On June 22, 1988, appellant was found guilty of sodomy and sexual abuse in the first degree. § 566.060.3 and § 566.100 RSMo 1986. He was sentenced to a total of fifteen years in the penitentiary. His direct appeal was denied by this court in State v. Williams, 784 S.W.2d 273 (Mo.App.1989). On May 17, 1989, appellant filed his Rule 29.15 motion which was subsequently denied as being untimely filed.

In his point relied on, appellant claims that the motion court abused its discretion in denying his motion because the record clearly shows that the motion was timely filed.

The time requirements contained in Rule 29.15 are mandatory. Day v. State, 770 S.W.2d 692 695 (Mo.1989). Rule 29.-15(b) provides: “If an appeal of the judgment sought to be vacated, set aside or corrected was taken, the motion shall be filed within thirty days after the filing of the transcript in the appeal pursuant to Rule 30.04.” Rule 29.15(b).
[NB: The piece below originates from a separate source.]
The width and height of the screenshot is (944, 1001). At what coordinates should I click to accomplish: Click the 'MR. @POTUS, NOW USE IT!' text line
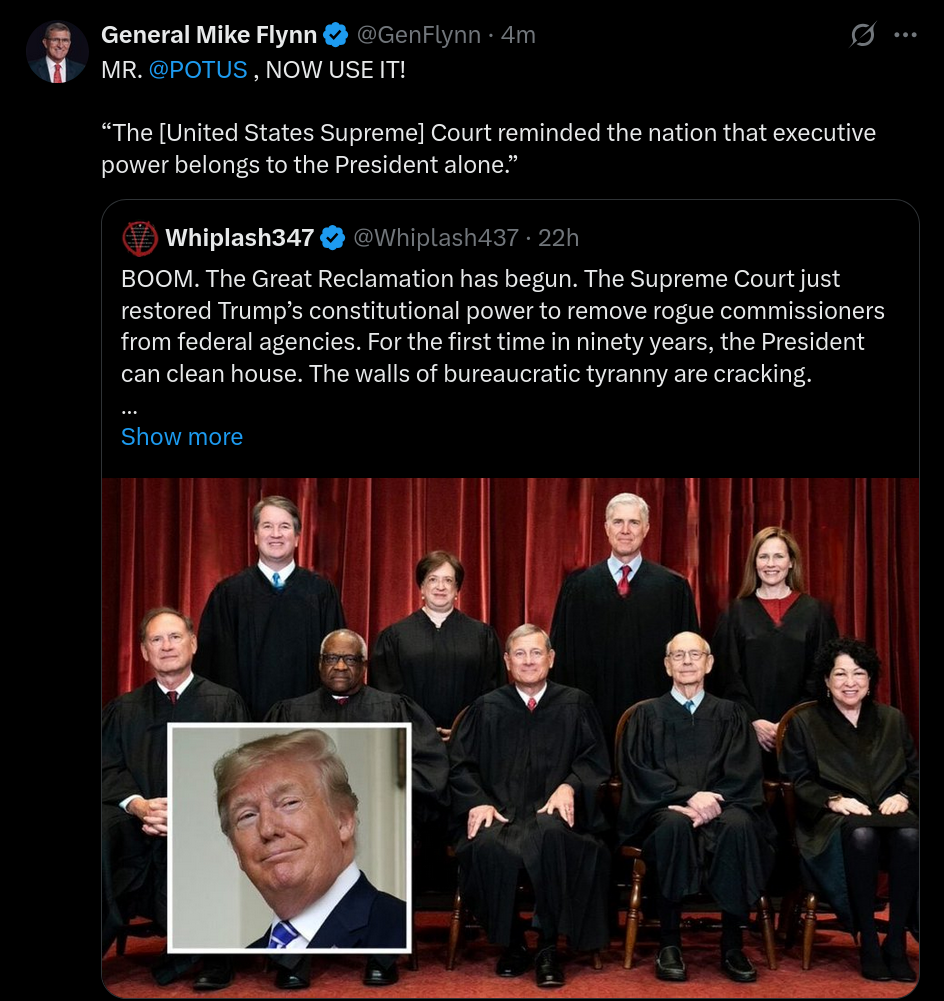pos(253,70)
In the case at bar, the transcript was filed on April 11, 1989. Thus, appellant had until May 11, 1989 to file with the court his Rule 29.15 motion. Appellant’s motion was filed on May 17, 1989. By filing his motion untimely, appellant waived his right to proceed under Rule 29.15. Day, 770 S.W.2d 696. Appellant complains that he mailed his motion on May 9, 1989 from the prison mailroom and thus his motion should be considered timely filed. In Harrell v. State, 775 S.W.2d 228 (Mo.App.1989), we ruled that a post-conviction motion is deemed filed when it is lodged in the court clerk’s office not when the motion is mailed. Id. at 229. The motion court correctly ruled that the appellant’s motion was not timely filed.

The judgment is affirmed.

SIMON, C.J., and JOSEPH J. SIMEONE, Senior Judge, concur.